### Selected excerpt
Fighting in Middle East shifts to Gaza

Israel agrees to allow U.N. fact-finding in Jenin

Bomber wounds soldiers

Arafat offers five suspects tried in assassination


JERUSALEM - After a lull in fighting while Israel's military withdrew many of its soldiers from the West Bank, violence shifted to Gaza yesterday, with Israeli troops and Palestinian gunmen skirmishing and a Palestinian suicide bomber striking at a military checkpoint.

The fresh fighting was accompanied by evidence of some diplomatic movement. Israeli Foreign Minister Shimon Peres told United Nations Secretary-General Kofi Annan yesterday that the organization could send a representative to gather information on Israeli military action in Jenin, where Israel's forces have come under bitter criticism for leveling wide swaths of a refugee camp that was home to about 13,000 Palestinians.

And last night, the Security Council unanimously approved a U.S. resolution supporting a U.N. fact-finding mission to Jenin.

Also yesterday, Palestinian leader Yasser Arafat offered to place before Palestinian courts five men wanted by Israel in the killing of an Israeli Cabinet member last year, Reuters reported.

Those men, Israel says, are holed up with the Palestinian leader at his headquarters in Ramallah, and Israel wants them handed over.

The suicide bombing in Gaza, which has been exempt from the three-week Israeli military operation, was the first attack of its sort in that Palestinian-controlled territory in five months. It injured two Israeli soldiers as the bomber blew himself up in a car near the Kissufim crossing in central Gaza.

Militants in Gaza yesterday vowed "murder for murder," and a member of Hamas said that the radical Palestinian group would carry out more attacks.

In other parts of Gaza, two armed Palestinian militants tried to infiltrate the Jewish settlement of Netzarim. Both men were killed by soldiers, the Israeli military said.

### Recorded information
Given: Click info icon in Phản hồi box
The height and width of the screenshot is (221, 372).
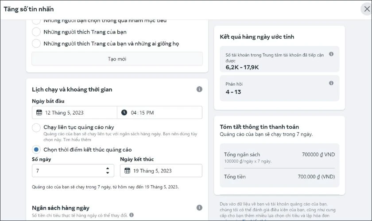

### To do
Copy the stretch of the Gaza news report from "Those men, Israel" through "out more attacks." word for word.

### Final result
Those men, Israel says, are holed up with the Palestinian leader at his headquarters in Ramallah, and Israel wants them handed over.

The suicide bombing in Gaza, which has been exempt from the three-week Israeli military operation, was the first attack of its sort in that Palestinian-controlled territory in five months. It injured two Israeli soldiers as the bomber blew himself up in a car near the Kissufim crossing in central Gaza.

Militants in Gaza yesterday vowed "murder for murder," and a member of Hamas said that the radical Palestinian group would carry out more attacks.